PROBLEM TO SOLVE: Return the lines from the one containing "bạt che xếp (262, 1564)" to the end of the material, both end lines included, exactly and with nothing else.

---+---

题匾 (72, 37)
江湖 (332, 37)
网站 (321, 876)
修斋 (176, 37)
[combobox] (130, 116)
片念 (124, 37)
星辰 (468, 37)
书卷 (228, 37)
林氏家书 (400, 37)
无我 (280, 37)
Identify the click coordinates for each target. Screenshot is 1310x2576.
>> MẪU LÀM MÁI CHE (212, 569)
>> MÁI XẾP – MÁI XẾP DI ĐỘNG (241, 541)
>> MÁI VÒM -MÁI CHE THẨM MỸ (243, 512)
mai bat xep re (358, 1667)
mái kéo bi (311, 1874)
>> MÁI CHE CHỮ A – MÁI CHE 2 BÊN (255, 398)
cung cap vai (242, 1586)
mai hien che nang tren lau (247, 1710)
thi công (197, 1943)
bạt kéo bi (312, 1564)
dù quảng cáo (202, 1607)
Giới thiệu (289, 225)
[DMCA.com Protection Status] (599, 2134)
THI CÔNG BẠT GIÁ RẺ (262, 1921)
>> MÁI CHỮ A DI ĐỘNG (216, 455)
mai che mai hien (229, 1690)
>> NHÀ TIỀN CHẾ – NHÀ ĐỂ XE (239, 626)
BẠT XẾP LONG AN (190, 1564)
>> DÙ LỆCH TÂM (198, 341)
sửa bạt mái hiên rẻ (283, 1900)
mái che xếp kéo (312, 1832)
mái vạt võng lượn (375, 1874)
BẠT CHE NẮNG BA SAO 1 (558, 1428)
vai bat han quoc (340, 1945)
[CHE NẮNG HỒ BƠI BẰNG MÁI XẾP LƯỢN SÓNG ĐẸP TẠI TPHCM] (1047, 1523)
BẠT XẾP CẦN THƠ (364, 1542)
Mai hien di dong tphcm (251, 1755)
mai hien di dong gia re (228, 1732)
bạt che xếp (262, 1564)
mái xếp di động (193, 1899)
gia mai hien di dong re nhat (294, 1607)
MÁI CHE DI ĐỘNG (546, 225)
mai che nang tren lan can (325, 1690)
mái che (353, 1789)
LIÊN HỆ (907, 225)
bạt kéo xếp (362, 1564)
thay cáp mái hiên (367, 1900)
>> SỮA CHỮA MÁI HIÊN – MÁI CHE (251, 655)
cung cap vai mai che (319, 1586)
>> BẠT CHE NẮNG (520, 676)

---+---

ANSWER TO THIS EXERCISE:
bạt che xếp (262, 1564)
mái xếp di động (193, 1899)
gia mai hien di dong re nhat (294, 1607)
MÁI CHE DI ĐỘNG (546, 225)
mai che nang tren lan can (325, 1690)
mái che (353, 1789)
LIÊN HỆ (907, 225)
bạt kéo xếp (362, 1564)
thay cáp mái hiên (367, 1900)
>> SỮA CHỮA MÁI HIÊN – MÁI CHE (251, 655)
cung cap vai mai che (319, 1586)
>> BẠT CHE NẮNG (520, 676)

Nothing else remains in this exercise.